A nota enviada à Folha nesta terça afirma que a gestão “cumpre todas as exigências previstas em lei para realização de aborto legal com acolhimento humanitário e sem discriminação”.
“Todas as pacientes que procuram o serviço municipal de saúde têm o atendimento garantido com primeiro encaminhamento nos equipamentos sob sua responsabilidade.”
Em entrevista à imprensa na segunda-feira (22), Nunes voltou a dizer que “a cidade de São Paulo vai continuar cumprindo a legislação”. Questionado se o procedimento será retomado no Vila Nova Cachoeirinha, o prefeito respondeu que “isso é algo que a equipe técnica define”.
Segundo ele, o serviço foi suspenso em razão da necessidade de atender cirurgias eletivas. Em setembro, questionado pela Folha sobre o tema em debate, afirmou que havia uma fila de 1.200 mulheres aguardando cirurgia de endometriose e que técnicos concluíram que o hospital seria o local mais adequado para atender a demanda.
Na ocasião, não admitiu que a prefeitura deixou de realizar o aborto tardio.

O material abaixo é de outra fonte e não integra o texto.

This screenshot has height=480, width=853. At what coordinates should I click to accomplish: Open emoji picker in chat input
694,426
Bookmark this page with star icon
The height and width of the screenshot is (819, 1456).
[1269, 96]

A justificativa para a interrupção do serviço no Vila Nova Cachoeirinha é contestada pelo Sindicato dos Médicos de São Paulo, que diz que a decisão foi política. Em nota enviada à Folha, a entidade afirma que o hospital teria capacidade para atender simultaneamente as cirurgias de endometriose e os casos de aborto legal.
A entidade diz ainda que a suspensão foi comunicada pela Secretaria Municipal de Saúde, sem planejamento anterior com a unidade ou seus funcionários.
Após a interrupção, uma ação popular foi apresentada para tentar obrigar o município a retomar o serviço de aborto legal no hospital.
Em decisão colegiada, o Tribunal de Justiça de São Paulo afirmou que a gestão não poderia ser obrigada a realizar os procedimentos naquela unidade, mas que deveria garantir o atendimento em outras.
Nota técnica assinada em agosto pelo Nudem (Núcleo Especializado de Promoção e Defesa dos Direitos das Mulheres) da Defensoria Pública de São Paulo afirma que, desde a interrupção do aborto na unidade, o município havia descumprido seu dever legal, especialmente no caso das gestações avançadas. No documento, há uma série de relatos nesse sentido envolvendo casos de pacientes acompanhadas pelo grupo.
Após ter suspendido a resolução do CFM, Moraes também determinou que diretores de hospitais da capital fossem intimados a comprovar se estavam cumprindo sua decisão.